Of The Latter
Description Of Courage It Cannot Be Expected That Much Should Be
Found Among The Privates Of Any Army, And Perhaps Not Very Many
Examples Among The Officers.
It is a courage self-sustained, based
on a knowledge of the right, and on a life-long calculation that any
results coming from adherence to the right will be preferable to any
that can be produced by a departure from it.
This is the courage
which will enable a man to stand his ground, in battle or elsewhere,
though broken worlds should fall around him. The other courage,
which is mainly an affair of the heart or blood and not of the
brain, always requires some outward support. The man who finds
himself prominent in danger bears himself gallantly, because the
eyes of many will see him; whether as an old man he leads an army,
or as a young man goes on a forlorn hope, or as a private carries
his officer on his back out of the fire, he is sustained by the love
of praise. And the men who are not individually prominent in
danger, who stand their ground shoulder to shoulder, bear themselves
gallantly also, each trusting in the combined strength of his
comrades. When such combined courage has been acquired, that useful
courage is engendered which we may rather call confidence, and which
of all courage is the most serviceable in the army. At the battle
of Bull's Run the army of the North became panic-stricken, and fled.

(Records in a dataset)
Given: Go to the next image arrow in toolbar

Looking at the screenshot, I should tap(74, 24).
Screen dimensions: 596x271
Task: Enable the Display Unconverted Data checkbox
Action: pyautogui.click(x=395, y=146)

▶ [Exercise instructions]:
1) In the passage on courage, what happened to the army of the North at the battle of Bull's Run?
2) Find each line of the records that contains the word "image", treating uppercase and lowercase as different.

▶ [Answers to the tasks]:
1) It became panic-stricken and fled.

2)
Given: Go to the next image arrow in toolbar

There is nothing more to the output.